__INPUT__:

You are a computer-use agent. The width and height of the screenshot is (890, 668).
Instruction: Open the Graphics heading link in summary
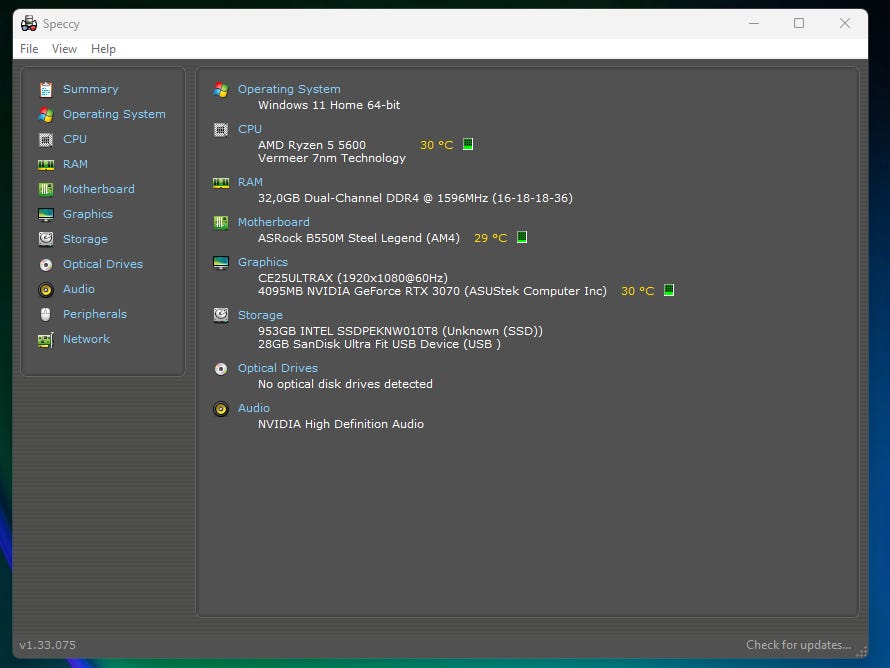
* * *
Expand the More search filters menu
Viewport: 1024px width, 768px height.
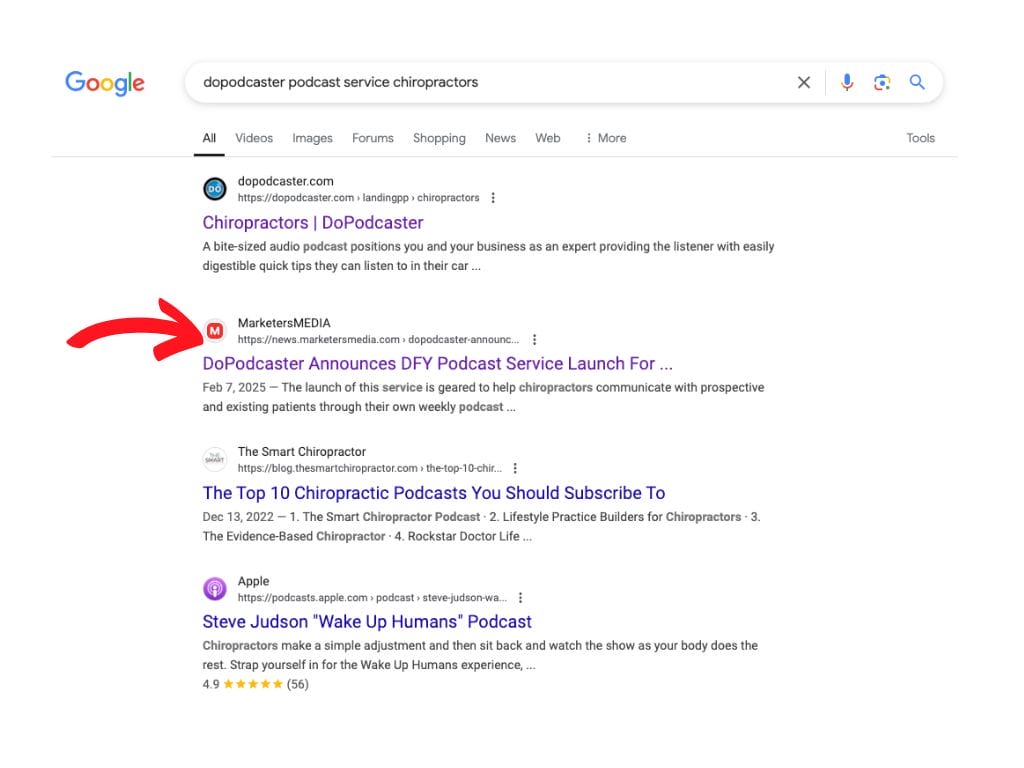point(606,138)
==
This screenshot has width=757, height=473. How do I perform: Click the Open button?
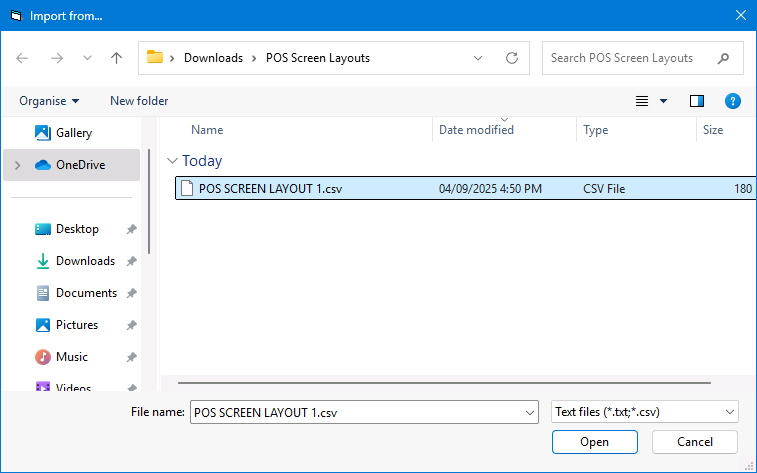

__TASK BRIEF__:
The range runs from the line with "You are a computer-use" up to and including the line with "Instruction: Open the" in the listing above; please write out exactly those lines and nothing more.

__RESPONSE FOR THIS EXERCISE__:
You are a computer-use agent. The width and height of the screenshot is (890, 668).
Instruction: Open the Graphics heading link in summary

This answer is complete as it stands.